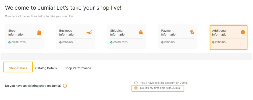Open the Business Information section card
The image size is (253, 100).
tap(76, 37)
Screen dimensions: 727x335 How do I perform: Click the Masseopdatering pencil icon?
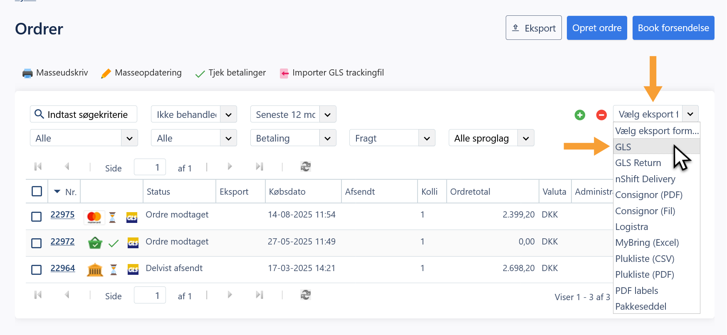[106, 73]

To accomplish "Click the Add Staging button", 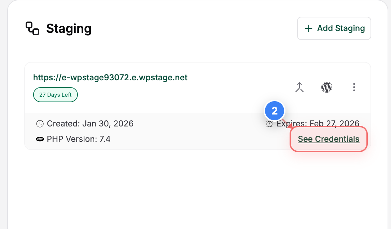I will pyautogui.click(x=334, y=28).
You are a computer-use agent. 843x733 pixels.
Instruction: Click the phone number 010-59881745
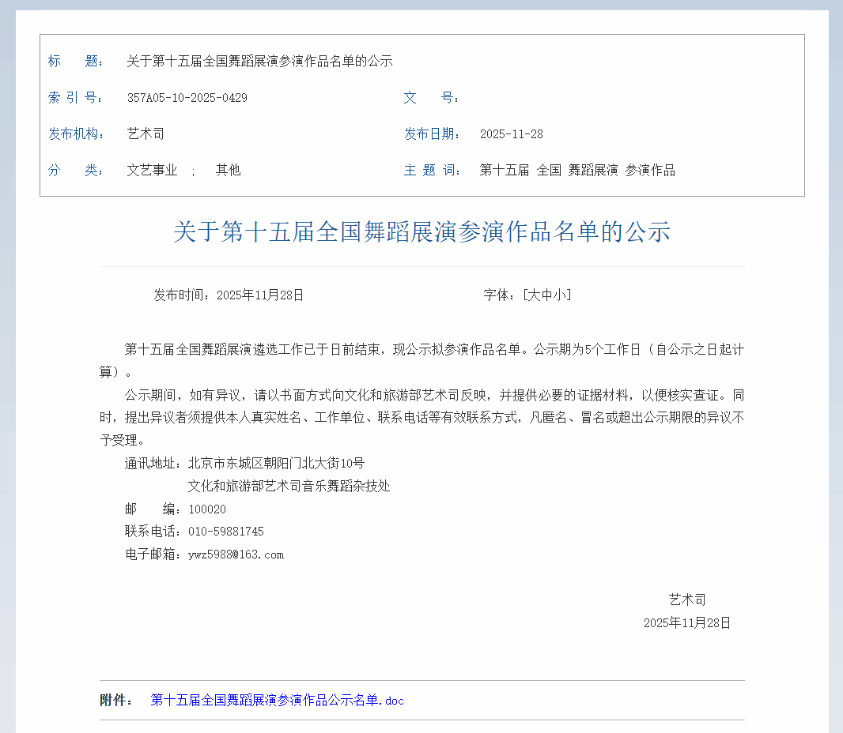tap(226, 532)
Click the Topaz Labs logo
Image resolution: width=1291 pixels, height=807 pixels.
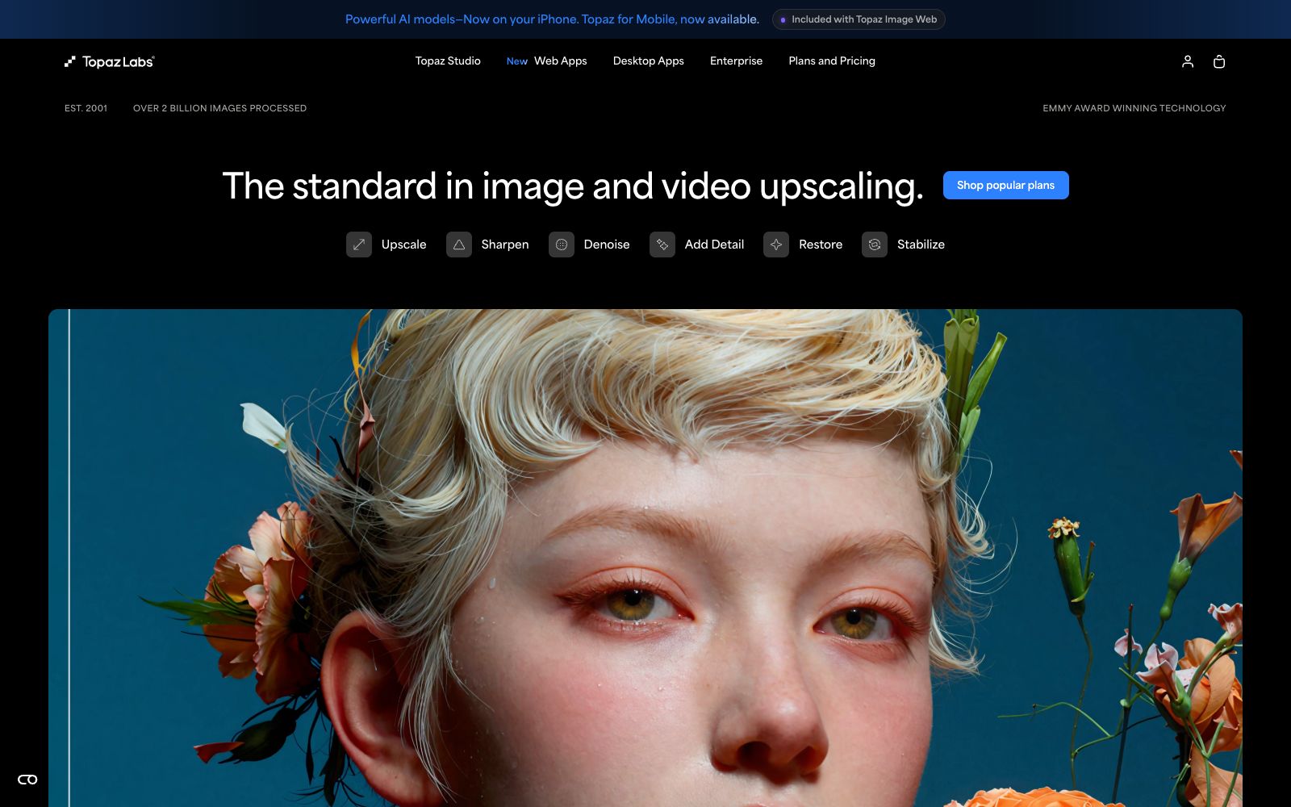pos(110,61)
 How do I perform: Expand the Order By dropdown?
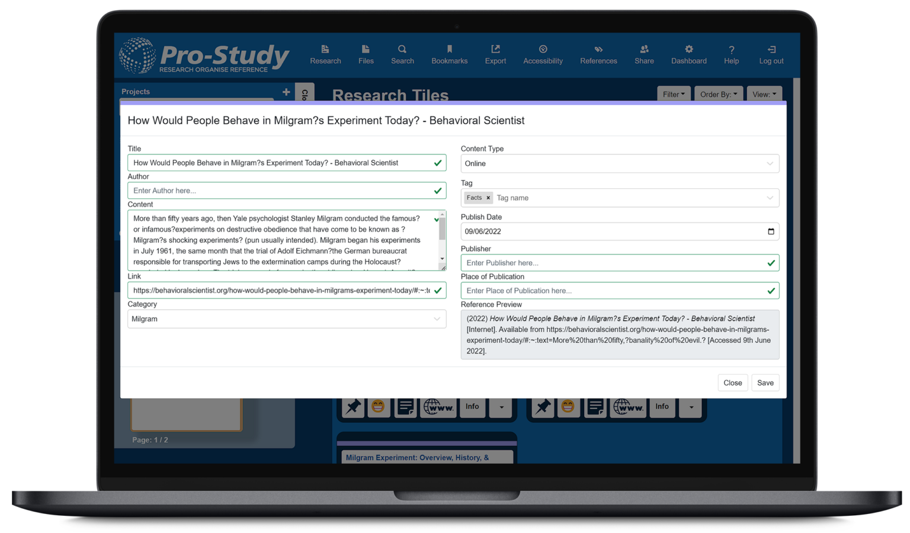tap(718, 94)
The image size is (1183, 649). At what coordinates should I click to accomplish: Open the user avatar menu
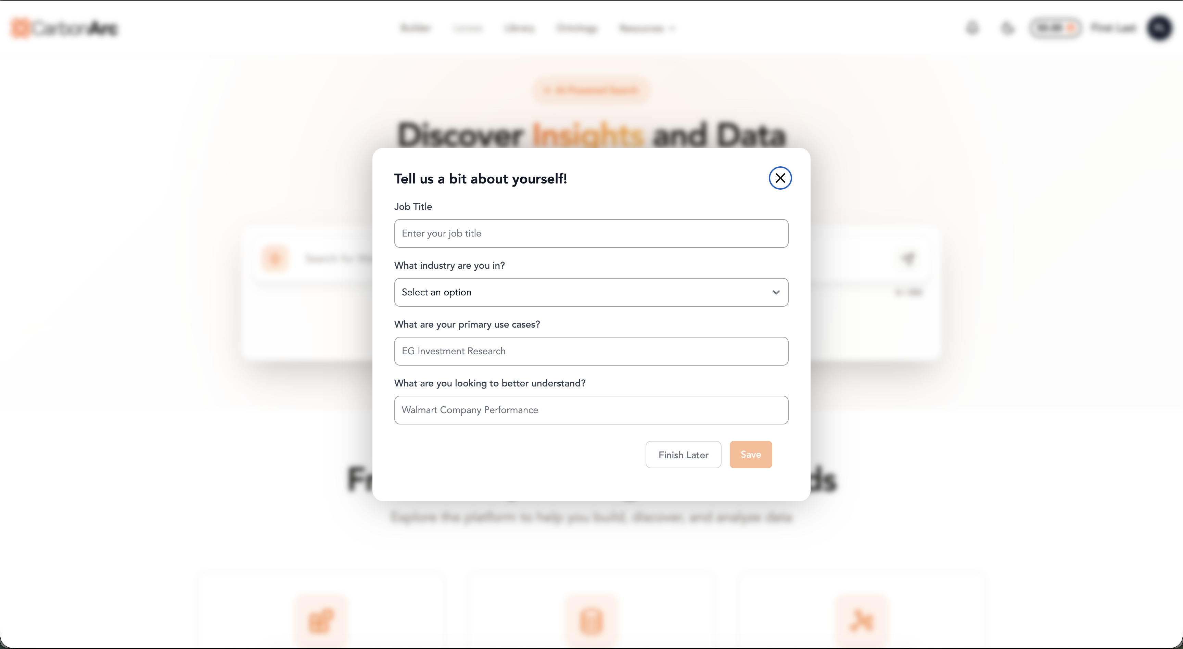1160,28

◆ ◆ ◆ ◆

Required action:
Copy out, with no pictures, the lines from the one containing "Instruction: Click the" through the last line of the data above, both ends included and each word unchanged.

Solution to the exercise:
Instruction: Click the phone number 010-59881745
tap(226, 532)
Click the Topaz Labs logo
Image resolution: width=1291 pixels, height=807 pixels.
pos(110,61)
 How do I perform: Expand the Order By dropdown?
tap(718, 94)
The image size is (1183, 649). At what coordinates should I click to accomplish: Open the user avatar menu
1160,28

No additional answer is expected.